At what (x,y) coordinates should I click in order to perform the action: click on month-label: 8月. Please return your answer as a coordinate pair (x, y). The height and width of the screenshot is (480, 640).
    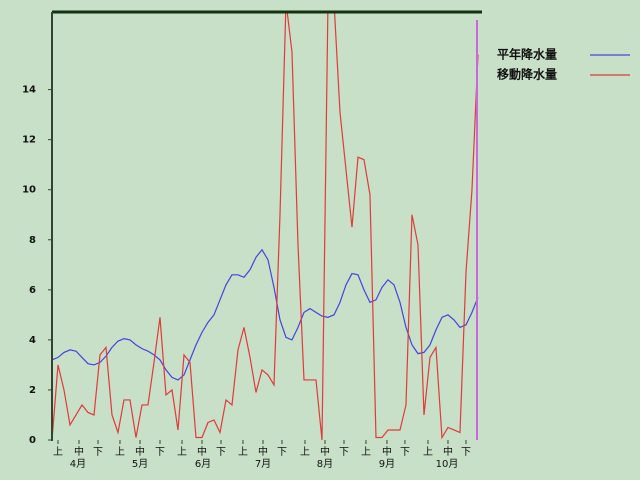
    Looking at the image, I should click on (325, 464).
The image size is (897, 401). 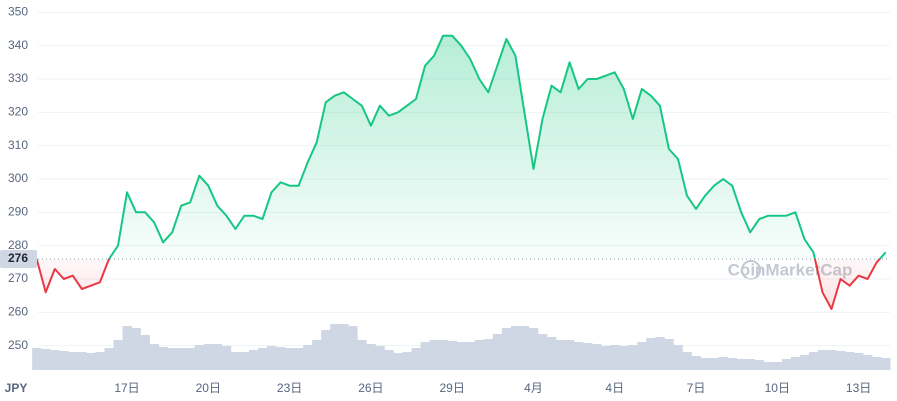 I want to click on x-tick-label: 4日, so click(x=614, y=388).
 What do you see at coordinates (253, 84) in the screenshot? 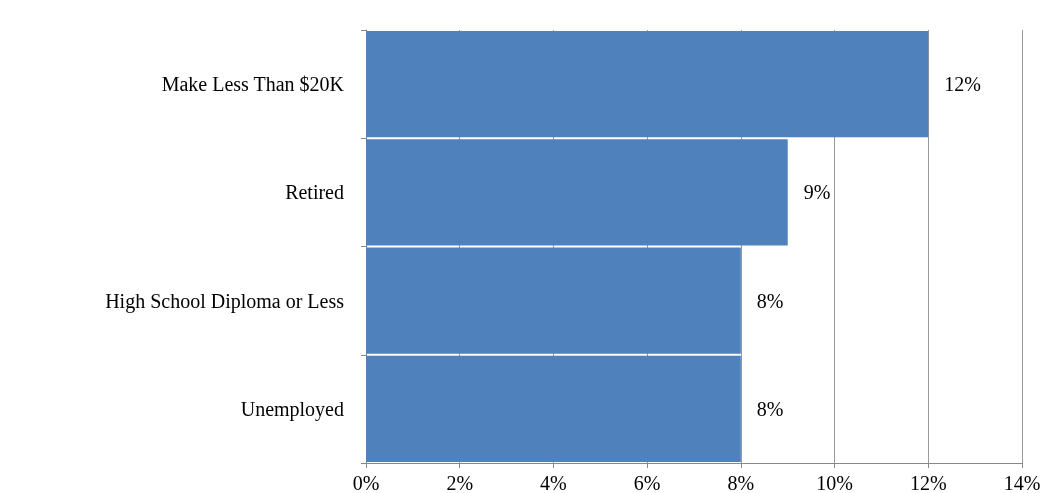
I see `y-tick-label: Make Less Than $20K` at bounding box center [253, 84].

--------------------------------

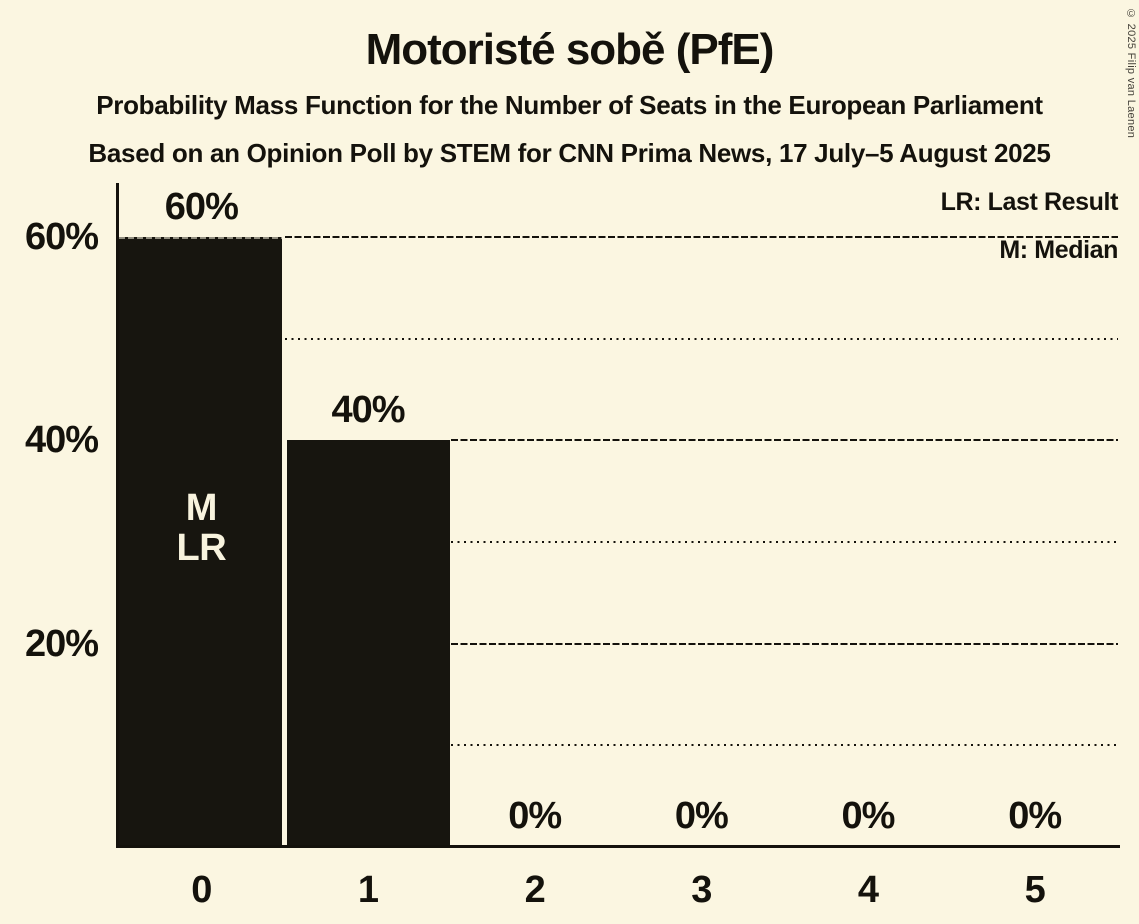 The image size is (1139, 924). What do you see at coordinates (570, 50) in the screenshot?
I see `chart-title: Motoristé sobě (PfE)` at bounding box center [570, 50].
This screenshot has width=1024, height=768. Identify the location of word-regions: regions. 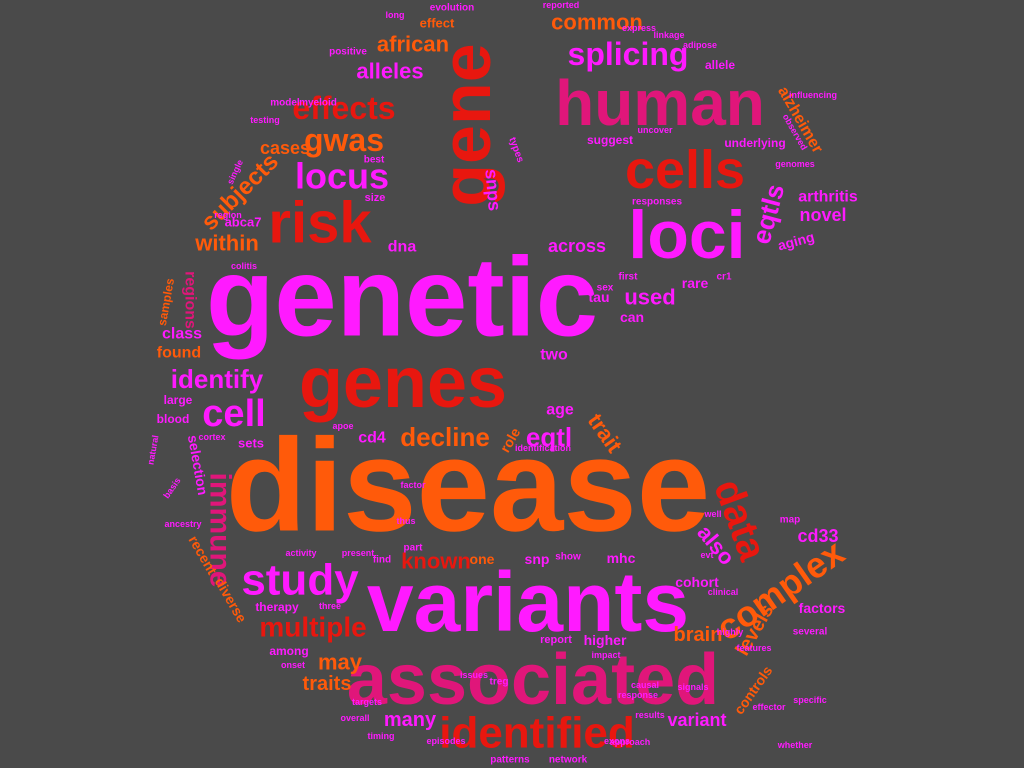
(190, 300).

--------------------------------

REQUIRED WORK:
Recast the listing lines starting at the line containing "What do you see at coordinates (253, 84)" and ending at the line containing "center [253, 84]." as a JSON list of strings, one string per line, with blank lines left out. Leave the pictures out of the answer.

TASK RESULT:
[
  " What do you see at coordinates (253, 84) in the screenshot? ",
  "I see `y-tick-label: Make Less Than $20K` at bounding box center [253, 84]."
]